The latest project announcement is in addition to the investment of approximately $90 million that Deere had announced in February to increase manufacturing capacity at the Waterloo Operations. In combination, the projects will increase John Deere’s manufacturing capacity to build high horsepower tractors in Waterloo by about 40 percent and increase capacity for other tractor components and service parts. The company said both projects are expected to be complete by early 2010.

According to the company’s announcement, tractors built in Waterloo are exported to more than 130 countries.

Putting More Money Into Brazilian Operations, Too.

Deere & Company further announced it will invest approximately $80 million in its agricultural manufacturing and parts distribution operations in Brazil to increase manufacturing capacity for both tractors and combines as well as to improve service to customers.

The company said the investments were being made in its combine and planter factory in Horizontina, its tractor factory in Montenegro, and for the development of a new parts distribution center in Campinas.
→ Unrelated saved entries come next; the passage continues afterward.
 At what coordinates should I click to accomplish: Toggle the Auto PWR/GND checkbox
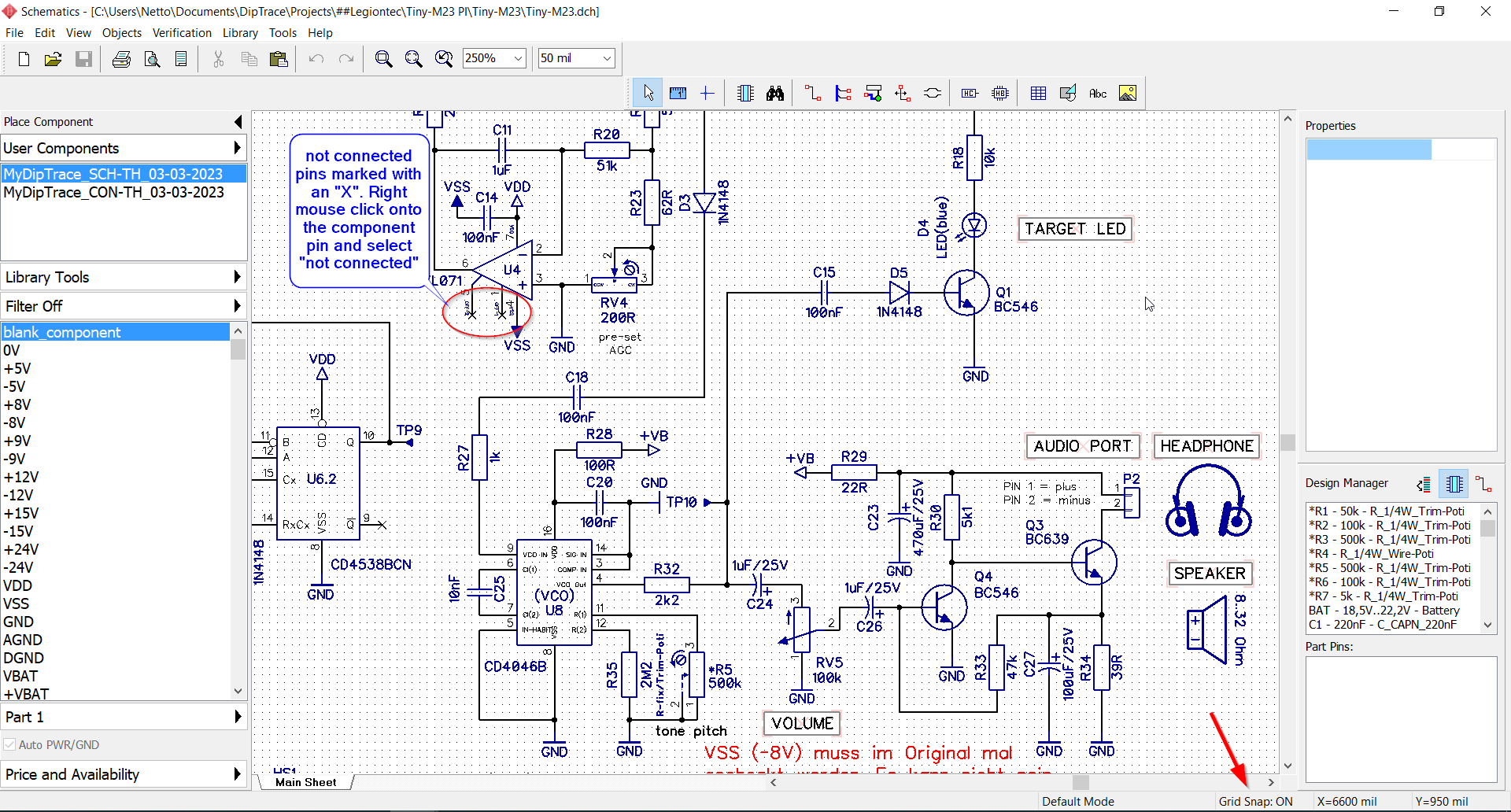point(10,744)
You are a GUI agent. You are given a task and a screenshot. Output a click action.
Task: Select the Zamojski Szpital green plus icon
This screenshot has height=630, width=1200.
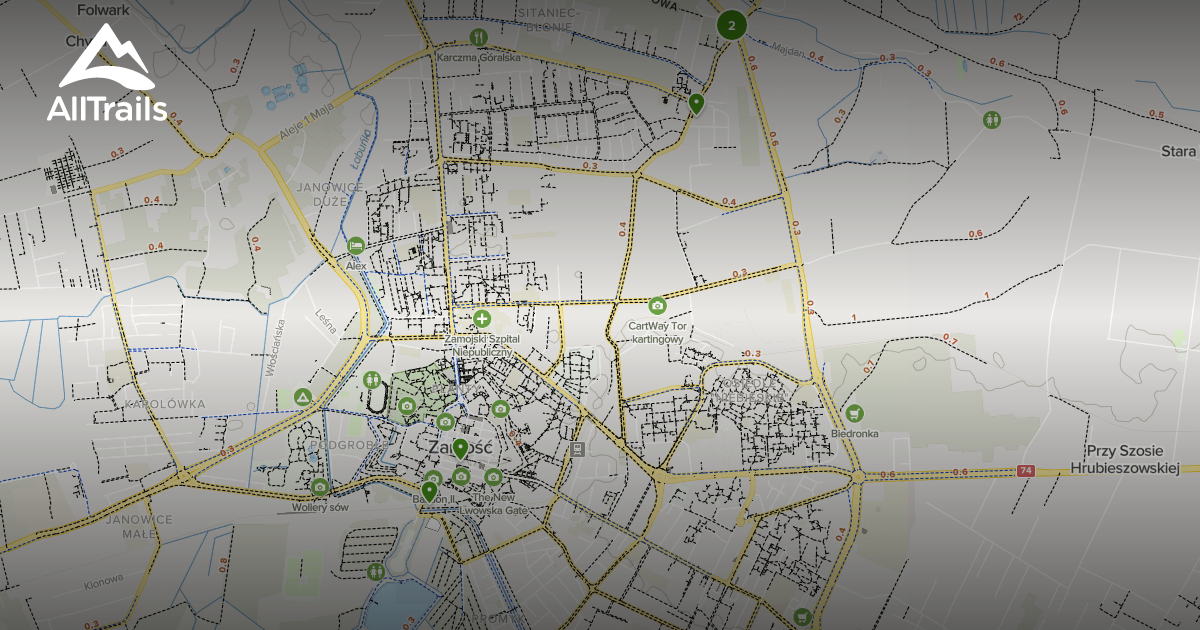(482, 320)
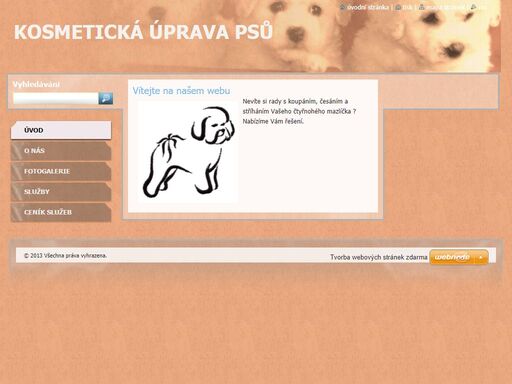512x384 pixels.
Task: Open the O NÁS menu item
Action: pos(61,151)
The investments will allow Deere to increase manufacturing capacity by approximately 35 percent in its Horizontina and Montenegro factories. The funds will improve manufacturing flexibility, optimize the use of assets and improve aspects of the factory layout and assembly lines. Investments will also assist suppliers to improve capacity and logistics.

The projects also include creation of a parts distribution center to improve service to the company’s growing dealership network across Brazil and other portions of South America.